Un court extrait des messages qui parviennent à la rédaction à l’occasion du vingtième anniversaire de la revue. Les textes complets seront publiés dans un numéro spécial des Cahiers de la revue.
Le présent est le curseur qui se déplace en même temps que nous, durant tout le cours de notre vie. Il n’y a pas d’autre forme d’existence pour un terrien que d’être au-monde-au-présent : tous nos gestes, toutes nos pensées s’effectuent dans cet espace minuscule et presque imaginaire qui surgit du futur, s’immobilise dans une fraction d’éternité, celle du je agissant et connaissant, pour aussitôt glisser derrière nous, d’un flux rapide, et se perdre dans l’intangible, c’est-à-dire dans le temps.
Les objets ont plus de réalité que nous : ils se fixent et ils demeurent, sinon éternellement, du moins durablement. Et malgré quelques traces de vermoulure ou d’usure, le fauteuil Louis xvi sur lequel nous nous asseyons, ici et maintenant, est fondamentalement identique à celui qui accueillait de plus nobles fesses, deux cent cinquante ans plus tôt.
En somme, notre vie fonctionne comme un film de fiction qui se déroule sous nos yeux : il n’y a ni passé ni futur véritable, tout se donne comme une succession ininterrompue d’actions présentes. Le personnage entre, boit, parle, tire des coups de feu, gît nu dans un lit contre un corps amoureux : il lui est absolument impossible d’être filmé quand il tirera des coups ou quand il buvait, et cette règle est si contraignante que le passé ne peut être convoqué, hormis dans les dialogues ou par un flash-back, qui n’est rien d’autre que du passé filmé au présent.
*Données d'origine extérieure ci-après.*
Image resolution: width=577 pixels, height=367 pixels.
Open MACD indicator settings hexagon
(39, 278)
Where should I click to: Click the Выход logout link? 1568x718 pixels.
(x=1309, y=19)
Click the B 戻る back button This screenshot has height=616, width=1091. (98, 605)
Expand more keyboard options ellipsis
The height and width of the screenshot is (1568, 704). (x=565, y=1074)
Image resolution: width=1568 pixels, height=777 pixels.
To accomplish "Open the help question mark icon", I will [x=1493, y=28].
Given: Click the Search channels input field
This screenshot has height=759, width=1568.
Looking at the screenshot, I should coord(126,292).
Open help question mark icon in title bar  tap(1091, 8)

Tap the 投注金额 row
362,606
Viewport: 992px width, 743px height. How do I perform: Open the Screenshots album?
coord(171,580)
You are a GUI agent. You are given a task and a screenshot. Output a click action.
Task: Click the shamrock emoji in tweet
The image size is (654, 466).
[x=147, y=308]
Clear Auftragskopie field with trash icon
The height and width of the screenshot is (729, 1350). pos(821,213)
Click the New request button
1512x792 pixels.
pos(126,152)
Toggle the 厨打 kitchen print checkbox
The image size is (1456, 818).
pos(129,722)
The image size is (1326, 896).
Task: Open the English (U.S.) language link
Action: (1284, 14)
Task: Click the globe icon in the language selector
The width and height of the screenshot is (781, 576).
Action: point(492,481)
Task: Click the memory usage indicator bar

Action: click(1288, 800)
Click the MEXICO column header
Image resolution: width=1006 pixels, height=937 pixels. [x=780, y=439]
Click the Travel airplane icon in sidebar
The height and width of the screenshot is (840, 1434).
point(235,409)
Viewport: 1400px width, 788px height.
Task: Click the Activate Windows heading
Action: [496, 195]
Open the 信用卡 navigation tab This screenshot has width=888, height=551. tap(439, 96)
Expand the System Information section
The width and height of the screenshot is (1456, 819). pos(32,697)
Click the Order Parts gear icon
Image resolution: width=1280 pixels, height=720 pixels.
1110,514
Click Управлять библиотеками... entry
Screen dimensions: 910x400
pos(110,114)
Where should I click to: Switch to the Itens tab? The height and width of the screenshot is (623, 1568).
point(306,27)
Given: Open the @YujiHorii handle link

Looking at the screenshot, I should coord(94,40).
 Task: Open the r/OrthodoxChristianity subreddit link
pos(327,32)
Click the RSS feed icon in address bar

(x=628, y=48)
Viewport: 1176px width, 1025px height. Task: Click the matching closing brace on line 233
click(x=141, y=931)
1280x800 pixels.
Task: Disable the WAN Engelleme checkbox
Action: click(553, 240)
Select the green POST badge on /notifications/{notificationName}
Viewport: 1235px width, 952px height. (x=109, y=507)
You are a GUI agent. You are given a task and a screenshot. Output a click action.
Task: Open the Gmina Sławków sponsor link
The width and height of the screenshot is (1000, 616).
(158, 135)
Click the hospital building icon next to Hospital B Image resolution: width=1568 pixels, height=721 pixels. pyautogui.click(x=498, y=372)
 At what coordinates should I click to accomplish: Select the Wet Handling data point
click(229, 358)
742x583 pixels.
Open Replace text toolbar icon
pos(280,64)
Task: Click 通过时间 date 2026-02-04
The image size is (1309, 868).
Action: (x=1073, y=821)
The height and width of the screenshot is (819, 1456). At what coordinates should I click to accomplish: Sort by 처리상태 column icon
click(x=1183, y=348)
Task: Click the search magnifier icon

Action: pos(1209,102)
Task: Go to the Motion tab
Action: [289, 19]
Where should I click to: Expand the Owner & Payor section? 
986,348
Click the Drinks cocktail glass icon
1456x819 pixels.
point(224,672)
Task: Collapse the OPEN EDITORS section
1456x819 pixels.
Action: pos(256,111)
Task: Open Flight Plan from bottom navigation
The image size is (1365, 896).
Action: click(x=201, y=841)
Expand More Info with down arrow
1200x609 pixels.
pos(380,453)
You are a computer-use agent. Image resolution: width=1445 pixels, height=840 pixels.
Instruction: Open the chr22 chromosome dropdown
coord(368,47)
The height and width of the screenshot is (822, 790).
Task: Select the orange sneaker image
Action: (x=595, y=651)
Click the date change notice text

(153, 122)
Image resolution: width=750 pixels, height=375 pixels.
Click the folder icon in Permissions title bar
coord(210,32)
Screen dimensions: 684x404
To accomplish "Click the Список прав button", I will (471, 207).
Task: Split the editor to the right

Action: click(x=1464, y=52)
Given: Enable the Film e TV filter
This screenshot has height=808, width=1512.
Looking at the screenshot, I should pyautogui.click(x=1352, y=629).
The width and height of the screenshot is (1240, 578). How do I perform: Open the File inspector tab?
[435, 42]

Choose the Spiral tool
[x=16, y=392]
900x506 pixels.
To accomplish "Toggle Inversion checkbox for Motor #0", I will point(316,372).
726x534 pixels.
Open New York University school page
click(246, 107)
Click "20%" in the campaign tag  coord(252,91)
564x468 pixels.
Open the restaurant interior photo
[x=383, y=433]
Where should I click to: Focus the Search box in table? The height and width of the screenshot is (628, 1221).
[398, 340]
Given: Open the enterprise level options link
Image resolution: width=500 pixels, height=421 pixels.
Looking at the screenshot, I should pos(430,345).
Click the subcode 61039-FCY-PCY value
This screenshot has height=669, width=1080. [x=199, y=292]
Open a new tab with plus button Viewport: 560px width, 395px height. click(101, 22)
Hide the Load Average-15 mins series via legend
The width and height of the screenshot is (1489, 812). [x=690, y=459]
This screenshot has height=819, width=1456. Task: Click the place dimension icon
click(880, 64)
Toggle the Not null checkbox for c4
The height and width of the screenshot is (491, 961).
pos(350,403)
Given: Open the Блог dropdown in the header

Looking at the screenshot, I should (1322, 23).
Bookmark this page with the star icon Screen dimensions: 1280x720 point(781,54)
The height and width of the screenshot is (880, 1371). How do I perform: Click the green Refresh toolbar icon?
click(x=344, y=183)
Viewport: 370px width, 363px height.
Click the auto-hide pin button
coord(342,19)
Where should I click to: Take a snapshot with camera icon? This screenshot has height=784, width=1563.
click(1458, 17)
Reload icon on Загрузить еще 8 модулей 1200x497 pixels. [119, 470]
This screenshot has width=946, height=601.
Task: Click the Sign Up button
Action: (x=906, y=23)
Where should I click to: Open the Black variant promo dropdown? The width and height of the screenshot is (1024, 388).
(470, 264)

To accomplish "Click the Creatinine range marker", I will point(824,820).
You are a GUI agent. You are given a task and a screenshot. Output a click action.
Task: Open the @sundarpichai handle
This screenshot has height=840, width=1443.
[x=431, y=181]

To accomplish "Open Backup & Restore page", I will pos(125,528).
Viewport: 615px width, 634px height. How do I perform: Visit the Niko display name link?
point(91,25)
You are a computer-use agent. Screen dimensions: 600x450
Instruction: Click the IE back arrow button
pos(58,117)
Ce qui donne à la vie humaine une dimension transversale, et rattache son avenir à son passé, c’est la mémoire et sa version prospective : la prévision. Mais ce ne sont pas des réalités tangibles ; ce sont des flux de mobilité et de transformation en perpétuel devenir. Leur modèle, c’est l’horizon, qui se déplace en même temps que nous.
Il faut donc intégrer les temps imaginaires du passé et du futur à la seule perspective du présent.
On connaît le rôle actif du passé et des souvenirs, conscients ou non, dans le mouvement toujours actuel de la vie. Celui du futur est à désigner plus précisément. Il est l’ombre portée de nos actes actuels, de nos doigts sous lesquels défilent le texte en cours. Il n’a pas d’existence objective : il dépend de ce que le présent en fera.
Ce n’est pas seulement que le présent prépare l’avenir, ce qui est une vérité probable. L’avenir lui-même est un morceau du présent. Vivre, c’est assister à de perpétuelles métamorphoses du temps incertain. Si le futur peut nous fasciner, c’est parce qu’il est imaginaire, et non réel.
Toute notre vie se joue dans le présent. C’est le seul champ de bataille effectif. En vain chercherons-nous un autre espace de vie que le présent. Nous le déplaçons avec nous comme un scaphandre autonome : l’avenir et le passé sont à la fois terriblement visibles et séparés de nous par une plaque de verre sans laquelle nous ne survivrions pas.